Researchers from the University of California Center for Research in Computer Vision (CRCV) had a strong presentation at one of the world’s top computer vision conferences.
The annual Conference on Computer Vision and Patterns Recognition (CVPR), recently held in New Orleans, has been ranked as the fourth best place to publish among all sciences.
The event was organized by Mubarak Shah, Director of CRCV at UCF and Chair Professor of the Board of Trustees, as one of the Conference Chairs.
Shah, along with three other CRCV faculty, Associate Professors of the Department of Computer Science, Chen Chen and Yogesh Rawat, Department of Electrical and Computer Engineering Professor Nazanin Rahnavard, and 32 PhD students and alumni, traveled more than 600 miles to experience the conference in person.
Matthias Mendeta, one of Chen’s doctoral students, along with doctoral student Taojianan Yang and researchers from Tulane University and the University of North Carolina at Charlotte, were finalists for the best paper award at the conference.
Their paper ranked 33research and development Out of 8,161 posts from all over the world.
The paper, “Local Learning Issues: Rethinking Data Heterogeneity in Unified Learning,” focuses on providing insight into improving the effectiveness of Unified Learning, which uses collaborative machine learning while keeping new data local and private for a single device. The goal is to facilitate the development of powerful machine learning models that can be trained without having to access private data.
Mendita says this has influential applications in different fields, such as medicine, where data often cannot be shared with other entities.
“Attending the oral presentations and poster sessions was insightful and inspirational,” Menedita says. “I was grateful to have the opportunity to present our work as an oral presentation during the conference.”
Computer Science PhD student Akash Kumar attended and presented his poster at the conference. His work, Comprehensive Semi-Supervised Learning for Video Motion Detection, explores how researchers can approach a problem using fewer labels.
“Finding out the action of the video is a challenging task because it requires a lot of descriptive and explanatory data, and it is very expensive,” Kumar says. “My approach examines how we can achieve the same level of performance but with much less labeled data, particularly how we can use unlabeled data more efficiently.”

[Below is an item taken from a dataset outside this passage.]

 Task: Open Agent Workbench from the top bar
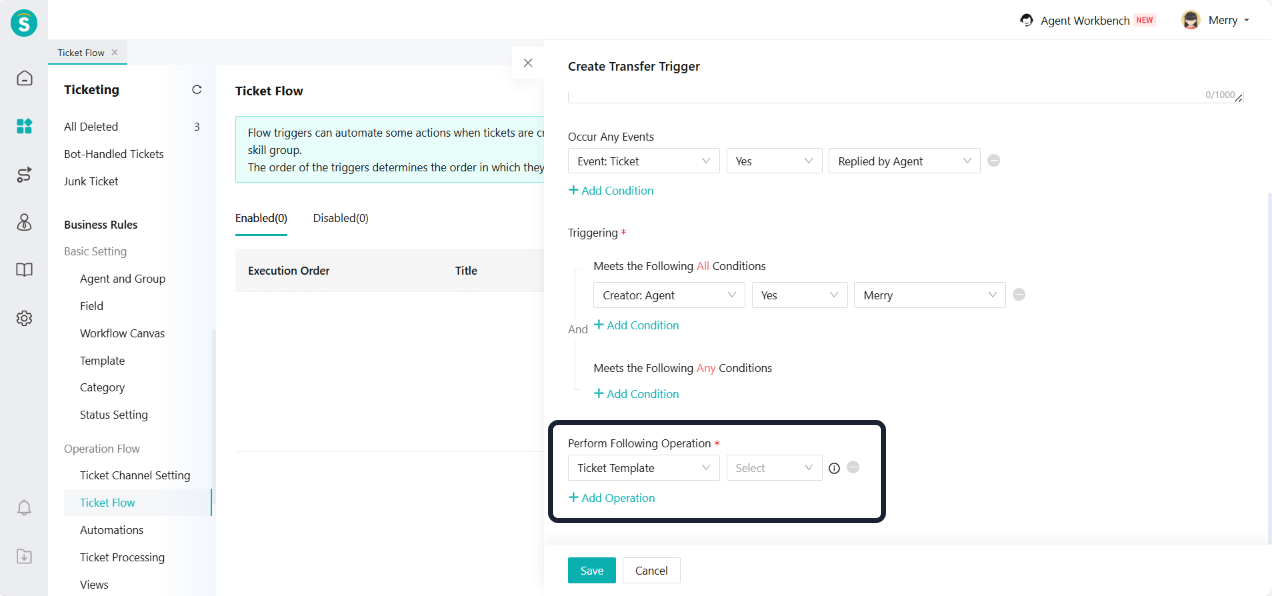coord(1087,20)
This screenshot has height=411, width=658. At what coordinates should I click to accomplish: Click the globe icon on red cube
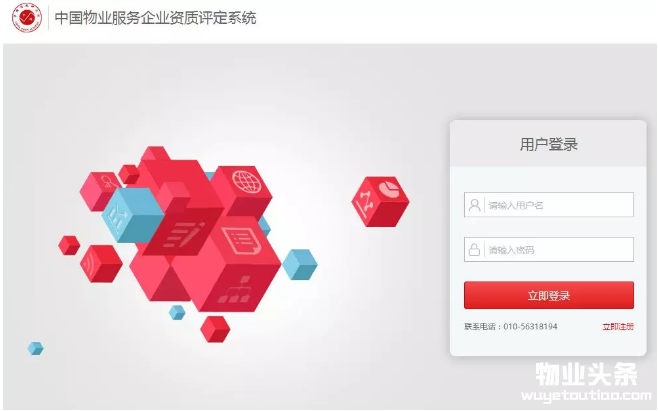point(246,181)
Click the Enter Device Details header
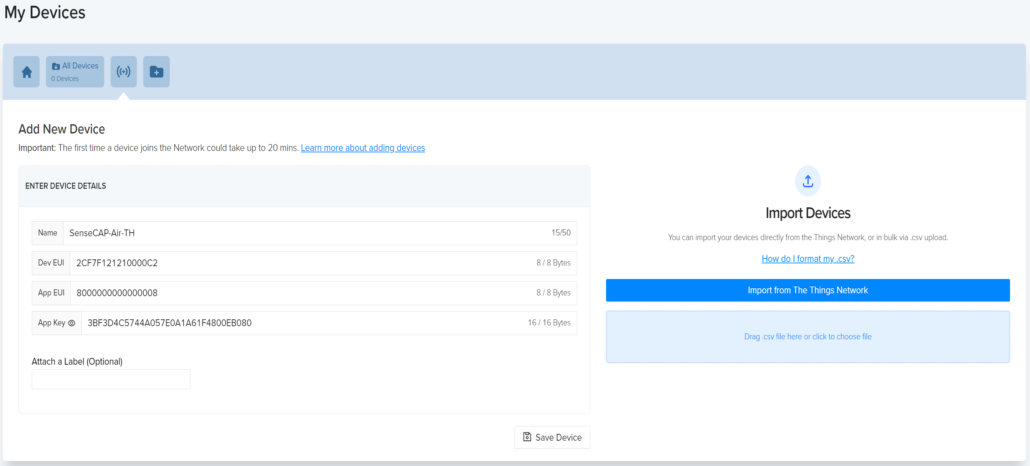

In addition to undergoing high quality research and interacting with leading researchers, the students were able to speak with many of the companies present as well. This was especially important for Kumar, who plans to join the industry after his graduation.
“I met many professors who are experts in their research field, interacted with a lot of companies, and learned about the research industries they are currently focusing on and how they approach these issues in the real world,” says Kumar. “It was nice talking with my senior Ph.D. Students who can guide you on how to do research and make continued progress, because they are in the same boat as us. They helped me look at my research problem from a different perspective.”
Along with Shah, who served as general co-chair of the research conference, Associate Professors Chen and Rawat organized one-day interactive workshops.
Chen’s workshop, “Dynamic Neural Networks Meet Computer Vision”, brought together emerging research in the areas of dynamic optimization of deep neural networks, predictive control, dynamic reasoning for neural codes and computer vision in order to discuss challenges and opportunities open in the future.
Chen was also the lead organizer of the “First International Workshop on FedVision Learning for Computer Vision (FedVision),” a workshop on federal learning and how it can help keep information private.
Rawat organized a workshop entitled “Durability in Sequential Data”. Durability is an important step towards developing reliable systems that can be deployed in the real world. This workshop encouraged researchers to explore the robustness of models against real-world distribution shifts while working on video and language-based sequential data.
He was also part of the organization of the Small Action Challenge, a task focused in a series of challenges aimed at recognizing small or small actions in low-resolution videos that are not clearly visible.
More than 5,500 people attended the conference in person, with nearly 2,000 others joining. It has been on a hiatus for three years thanks to the COVID-19 pandemic.
“We weren’t sure whether or not we should do it in person, but we finally decided to go ahead with an in-person conference,” Shah says. “It was a huge success.”